To do → Everything from the line with "Viewport: 525px width, 296px" down to the line with "This screenshot has height=280, width=433." below must be printed exactly, those two lines included. Exclude pictures.
Top of Data provided
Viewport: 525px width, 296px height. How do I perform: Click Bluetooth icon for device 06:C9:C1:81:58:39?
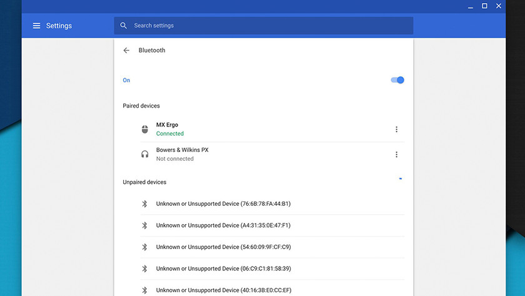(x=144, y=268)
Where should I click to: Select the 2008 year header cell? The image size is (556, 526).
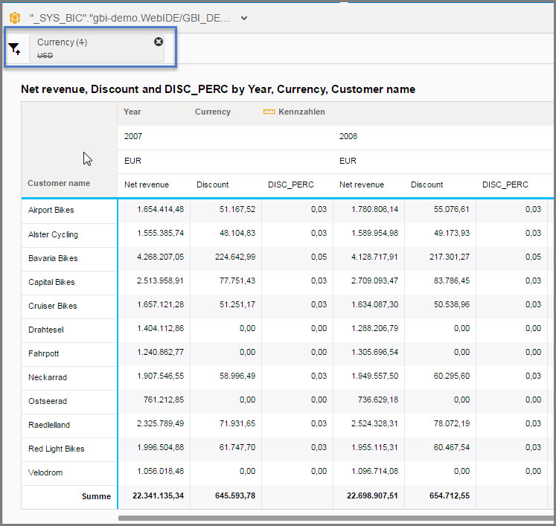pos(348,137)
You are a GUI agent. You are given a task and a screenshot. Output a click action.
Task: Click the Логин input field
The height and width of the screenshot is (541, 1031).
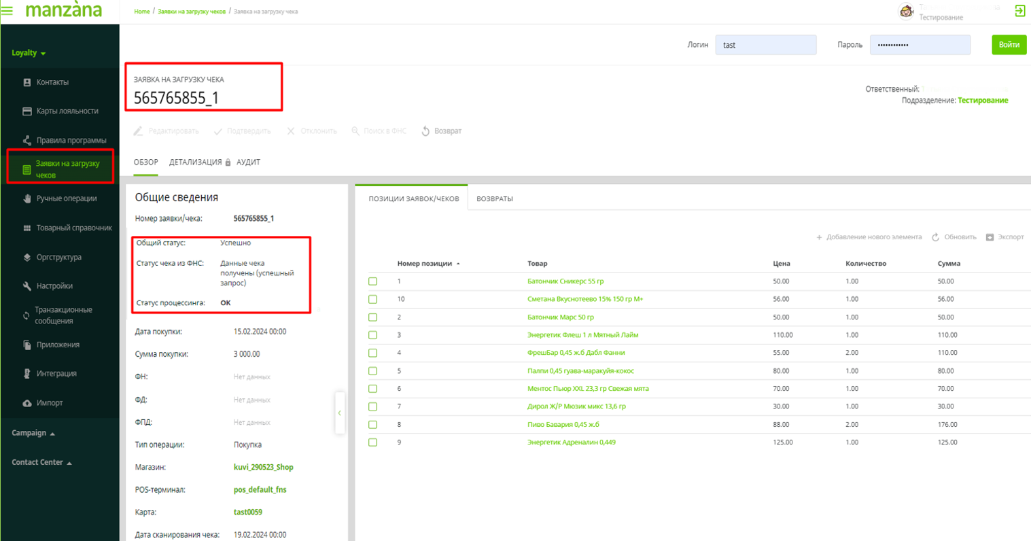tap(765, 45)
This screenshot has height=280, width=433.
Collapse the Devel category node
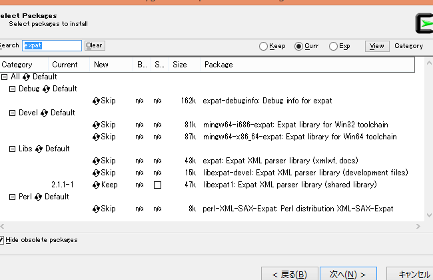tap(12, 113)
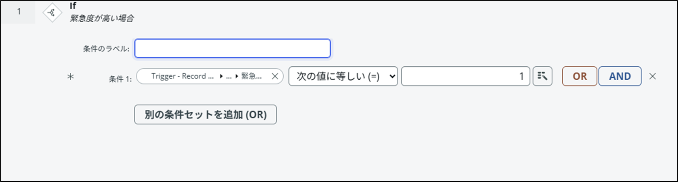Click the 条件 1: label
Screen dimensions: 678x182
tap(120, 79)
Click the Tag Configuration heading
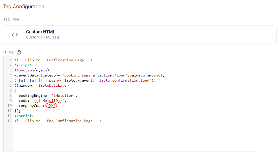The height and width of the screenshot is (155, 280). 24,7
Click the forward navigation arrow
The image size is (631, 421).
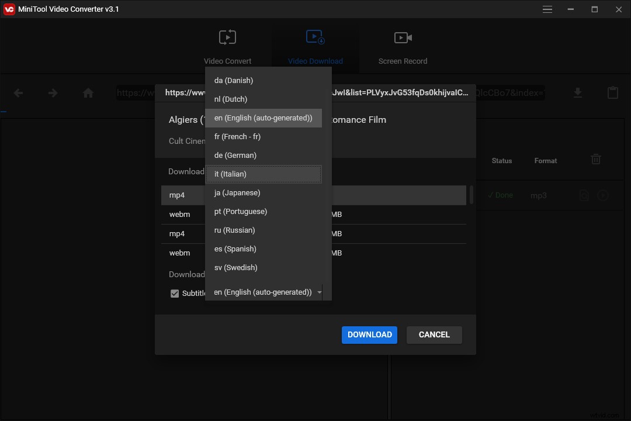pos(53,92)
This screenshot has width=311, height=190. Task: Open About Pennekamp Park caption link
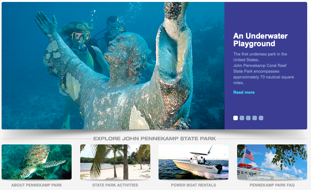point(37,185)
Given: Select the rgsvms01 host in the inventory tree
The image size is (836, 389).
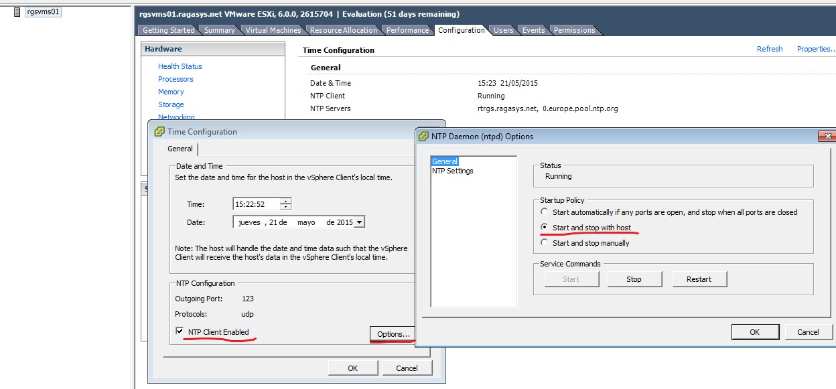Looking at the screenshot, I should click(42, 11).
Bottom of Data provided
Top of Data provided
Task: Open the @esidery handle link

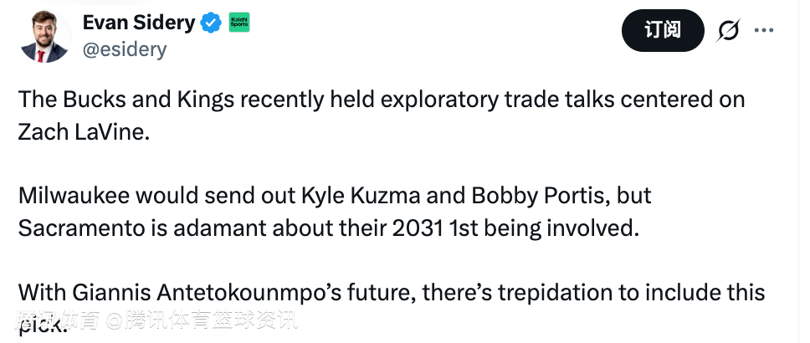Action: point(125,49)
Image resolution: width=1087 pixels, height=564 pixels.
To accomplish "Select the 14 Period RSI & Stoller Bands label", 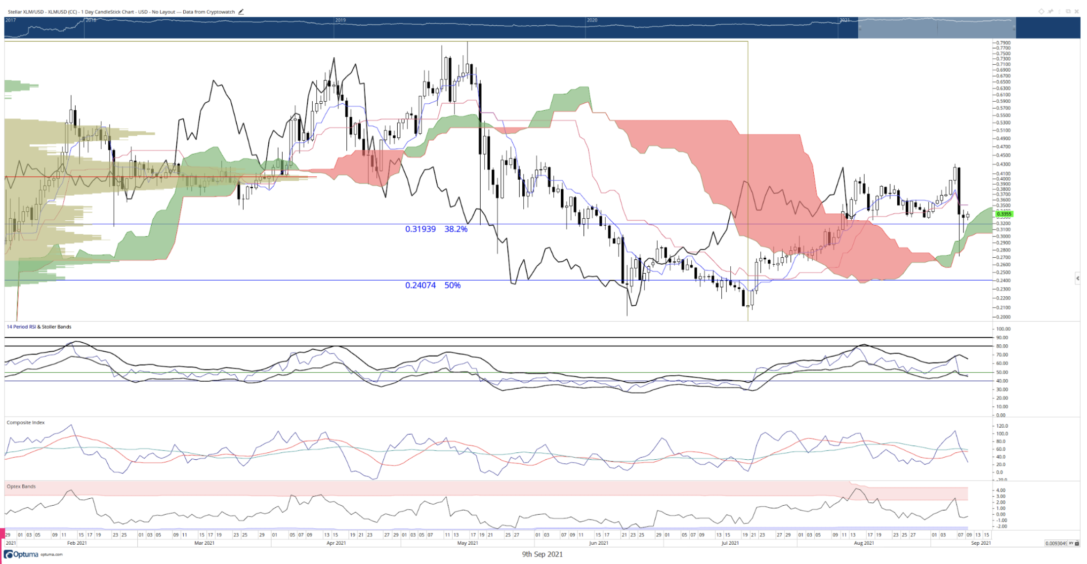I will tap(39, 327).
Bottom of Data provided
Top of Data provided
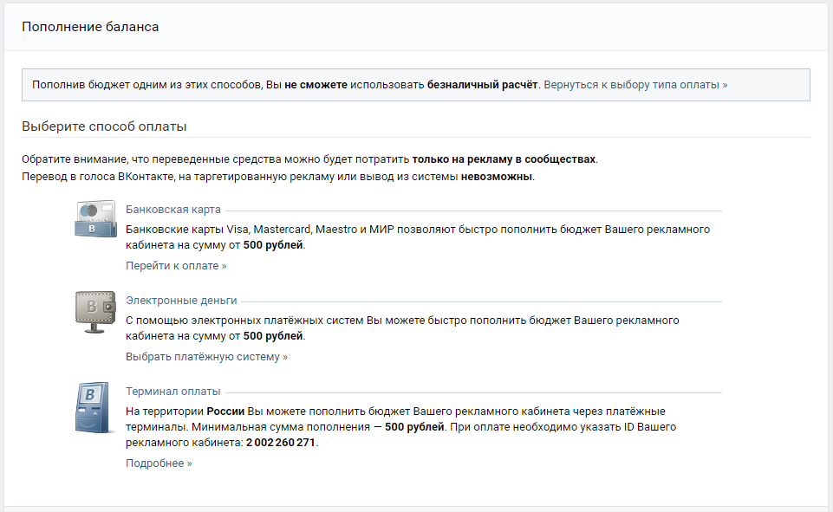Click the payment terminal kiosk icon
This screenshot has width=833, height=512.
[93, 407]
Bottom of Data provided
Worked solution →
Viewport: 525px width, 296px height. How do I perform: Click Bluetooth icon for device 06:C9:C1:81:58:39?
(x=144, y=268)
Where should I click to: Select the 2008 year header cell? The image size is (556, 526).
pos(348,137)
You are a GUI agent. You are given a task and a screenshot. Output a click action.
Task: Click the Логин input field
The height and width of the screenshot is (541, 1031).
tap(765, 45)
This screenshot has height=280, width=433.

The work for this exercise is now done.